- [Problem to solve]: In the forum thread about the English edition of DN Magazine, what is the price in US dollars, including shipping, for all four magazines from 2010 and 2011?

- [Selected text]:
Dn Magazine 2010 English


----------



## wimvanvelzen (Nov 1, 2008)

Highly recommended!


----------



## Peter Keane (Jun 11, 2005)

Is shipping this magazine to the US included in the price?

I remember a spiral-bound book that I purchased from DN that was translated to English back in the late 80's -early 90's and it contained an article on the "red-head' histrionicus. Is this the same group that sold those as well?... 

Thanks, 
Peter Keane


----------



## wimvanvelzen (Nov 1, 2008)

It is the samen group (Dendrobatidae Nederland) indeed. Shipping costs are included!


----------



## taisavet (Jun 21, 2009)

cool I just bought mine!


----------



## nyfrogs (May 1, 2005)

is this magazine still in production? i cant seem to get either links to work?


----------



## alex111683 (Sep 11, 2010)

I am getting the same results. I would like to subscribe but a working link would be great.


----------



## Shockfrog (Apr 14, 2004)

It works fine for me! 

And no, the magazine has not stopped. Work is being done on the third issue already.


----------



## Vermfly (Jun 6, 2010)

I'd love to hear some opinion on whether the magazine is worth the $20.53 it runs. Is a review of a magazine vendor feedback?


----------



## dmartin72 (Oct 27, 2004)

How much US$ did that cost you? Did you order both or just 1?

David



Bob Fraser said:


> Just ordered it. Looks promising since it's in English. I've seen one in Dutch & the picture quality was awesome. Thanks for the heads up.


----------



## dmartin72 (Oct 27, 2004)

I know I'm stating the obvious, but I figured it was worth repeating. So what they have in English is only for 2010 and beyond. I ordered the two 2010 magazines and the two magazine subscription to the 2011 English version (due out in April 2011 and October 2011). The price in US $ including shipping for 2010 and 2011 (4 magazines total) is $76.66.

David


----------



## varanoid (Jan 21, 2011)

Definately a little pricey for a periodical, but still very cool. I'm always on the lookout for these kind of mags. I think I'll order some soon.


----------



## Azurel (Aug 5, 2010)

I have ordered the 2010 mags and based on those I will order the 2011 mags....But for those that have ordered how long did it take to get them once you ordered them?


----------



## Peter Keane (Jun 11, 2005)

Once the magazines were released, shipping from Europe was quite quick. Iordered both mags for 2010 look forward to ordering the next 2 for 2011..

Peter


----------



## ChrisK (Oct 28, 2008)

Azurel said:


> I have ordered the 2010 mags and based on those I will order the 2011 mags....But for those that have ordered how long did it take to get them once you ordered them?


Probably less than two weeks


----------



## thisisivy (May 25, 2010)

Indeed about a week or two. 

Shipping costs will always makes it more expensive unfortunatelly, sorry about that.

Despite that, it's worth every penny....

If somebody knows a good distributor in the USA, please let me know 

Thanks again for the great comments!

2010:

Dn Magazine 2010 English

2011:

Subscription DN Magazine 2011 English, 2 magazines a year!


----------



## Azurel (Aug 5, 2010)

Nothing I love more then an indepth mag about my hobby....I subscribed to the same thing when I was reefing....Thanks for the info.


----------



## nburns (May 3, 2005)

Found this thread earlier today and thought it was worth bumping. I ordered the latest issue so I'll post my review once I receive it.


----------

- [Collected data]:
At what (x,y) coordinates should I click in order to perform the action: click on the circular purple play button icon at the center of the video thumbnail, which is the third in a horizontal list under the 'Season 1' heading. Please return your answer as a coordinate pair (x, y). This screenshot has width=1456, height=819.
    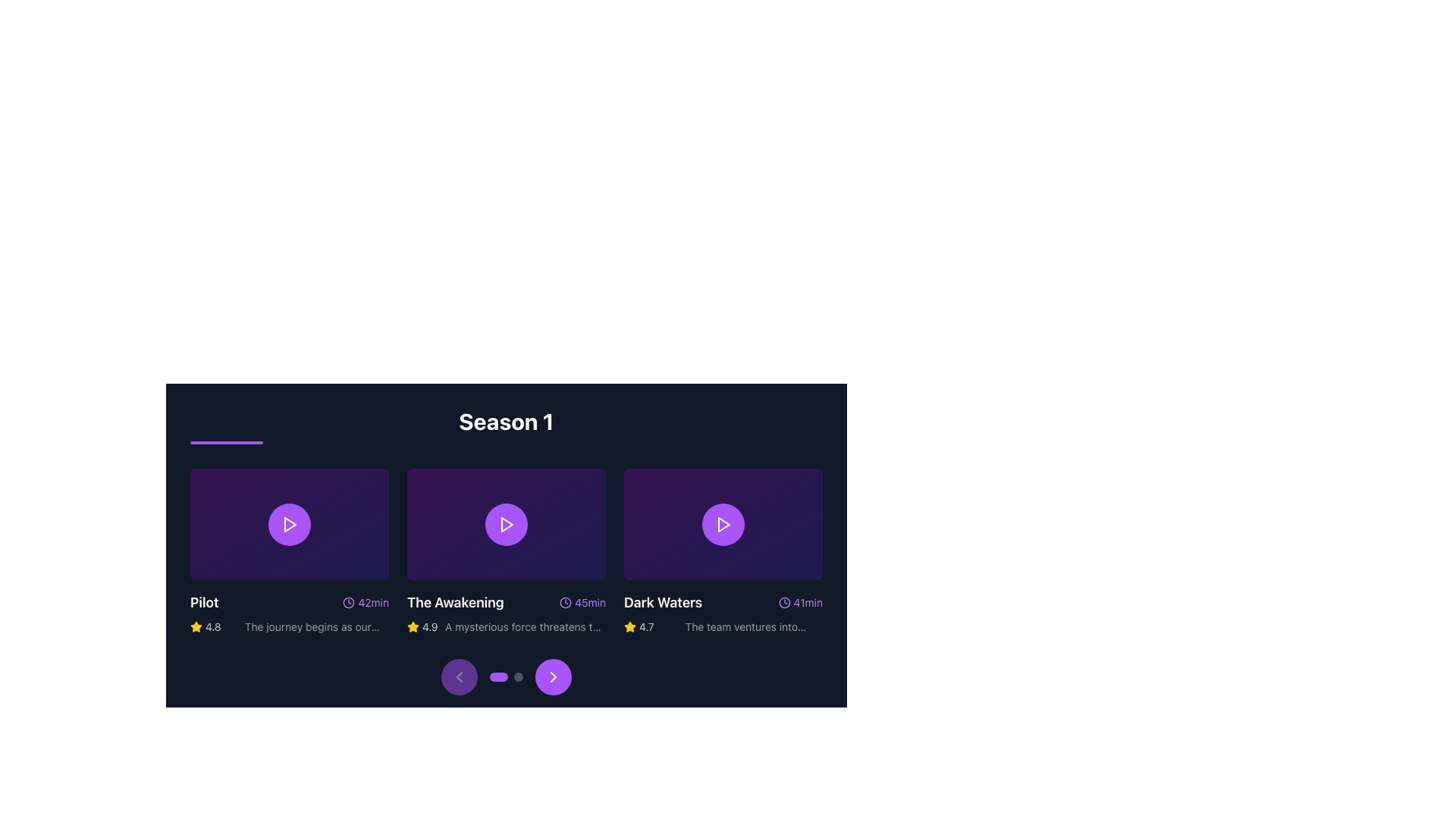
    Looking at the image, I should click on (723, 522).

- [Result for this task]: $76.66